Night Street Games begins layoffs after Last Flag misses expectations
Night Street Games has started layoffs after Last Flag fell short, a reminder that celebrity backing and a smooth launch do not guarantee a durable game business.

Night Street Games has begun laying off staff after Last Flag failed to generate the financial results the studio needed to keep building beyond planned patches. The cutbacks landed barely a month after the game launched on April 14, underscoring how quickly a multiplayer title can go from public debut to pressure on payroll.
The studio had already signaled trouble in a May 1 blog post, saying Last Flag’s player count was not high enough to support additional development.

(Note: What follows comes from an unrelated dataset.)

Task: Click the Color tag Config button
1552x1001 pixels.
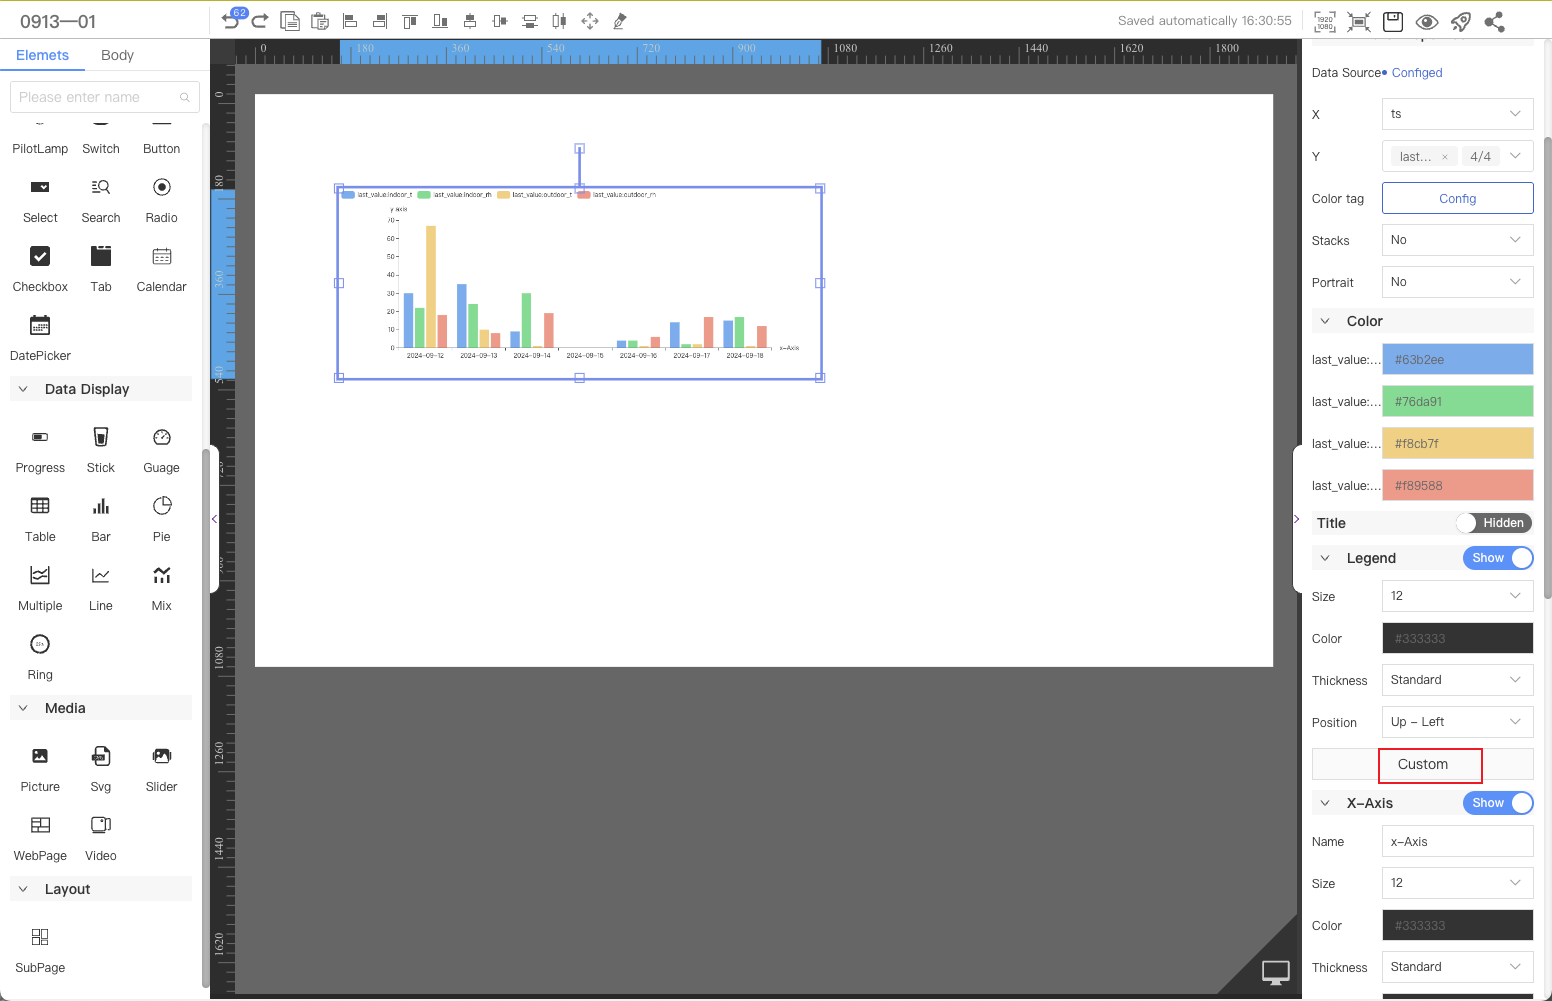Action: pyautogui.click(x=1457, y=198)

Night Street executive producer Jonathan Jelinek later confirmed on LinkedIn that some “exceptionally talented developers” were affected and said he would share profiles of workers looking for new jobs. Night Street did not disclose how many employees were laid off. Jelinek also said the game had a “very smooth launch from a technical perspective,” a reminder that stability at release does not always translate into the audience size needed to sustain production.

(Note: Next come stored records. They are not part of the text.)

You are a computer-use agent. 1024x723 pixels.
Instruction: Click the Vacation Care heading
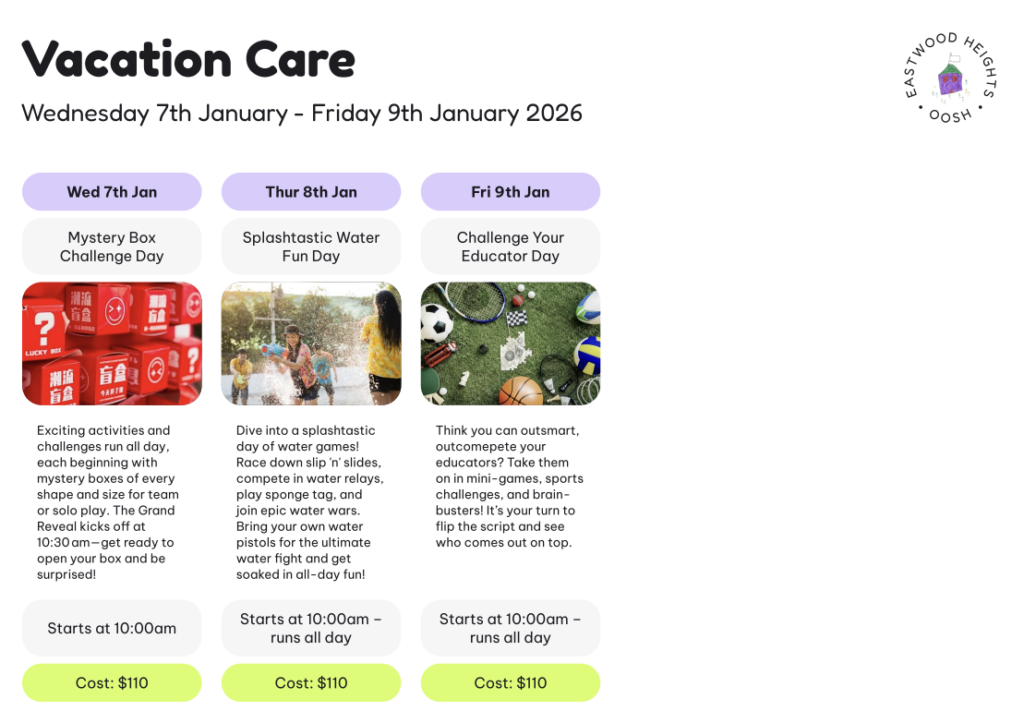point(188,59)
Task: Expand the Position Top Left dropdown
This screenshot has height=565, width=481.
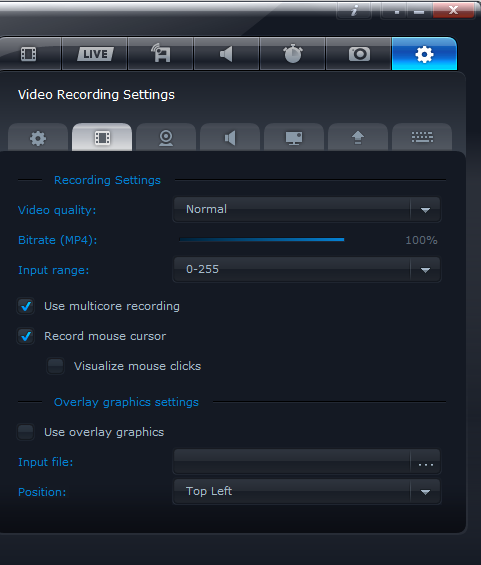Action: point(307,491)
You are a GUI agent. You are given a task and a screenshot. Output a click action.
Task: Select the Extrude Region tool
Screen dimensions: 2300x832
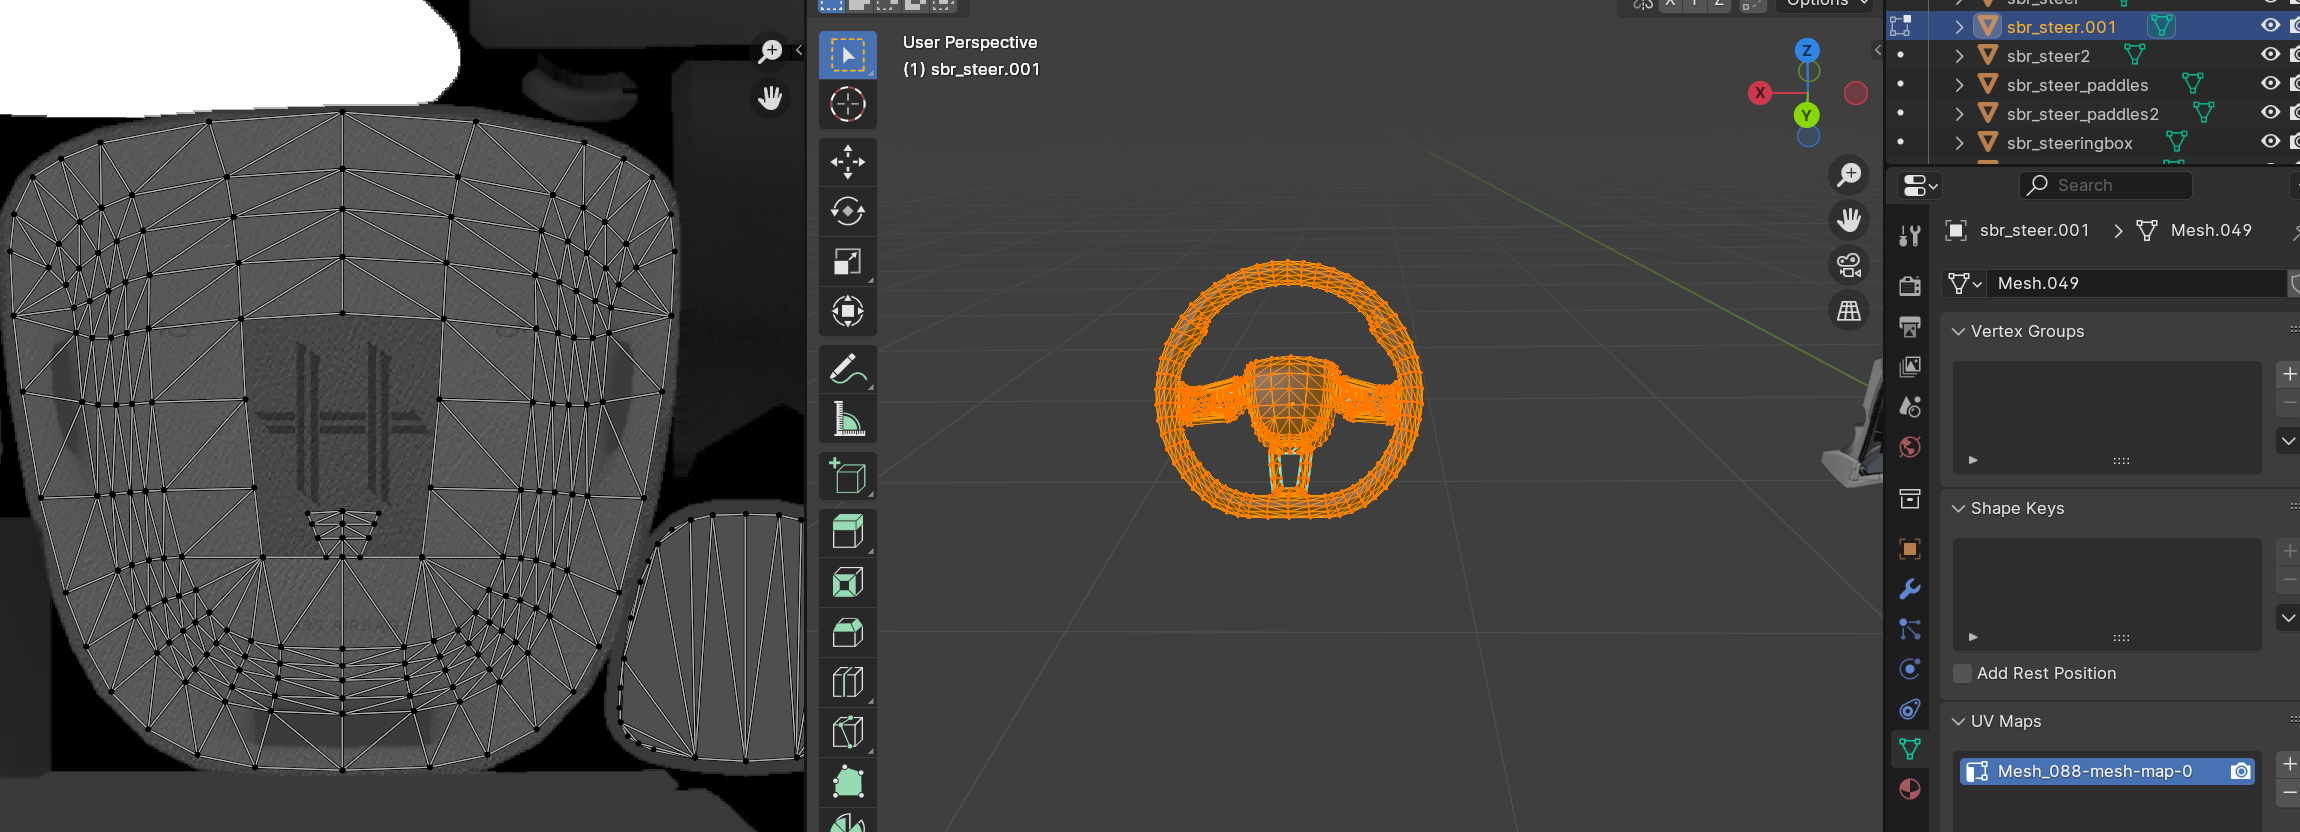pos(847,532)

Last Flag had entered the market with some momentum. The game was announced at Summer Game Fest on June 6, 2025, as a 5v5 third-person capture-the-flag shooter with a 1970s-inspired game-show theme, and the studio said each match would run 20 minutes or less. Mac Reynolds described the design approach as “fun first, competitive second.” Even so, by the time of the layoff news, the title’s Mostly Positive Steam rating across 475 reviews had not been enough to offset weak player numbers and revenue.
The studio’s backers helped give Last Flag a higher profile than most small multiplayer projects. Night Street Games was co-founded by Imagine Dragons frontman Dan Reynolds and his brother Mac Reynolds, who manages the band. Dan Reynolds has also had a long gaming track record, with Imagine Dragons previously tied to Assassin’s Creed III trailers, Infinity Blade III, Nintendo’s Switch launch campaign in 2017 through “Believer,” and Riot Games and Netflix’s Arcane through “Enemy.”
For Nintendo employees watching the wider business, the lesson is familiar: attention is not the same thing as durability. A recognizable name can help a project break through, but sustainable production still depends on scope discipline, milestone control, and a market fit strong enough to carry development after launch. That is the same logic behind Nintendo’s cautious approach to partnerships and IP management, where the goal is not just to create a splash, but to protect a brand over years, not months.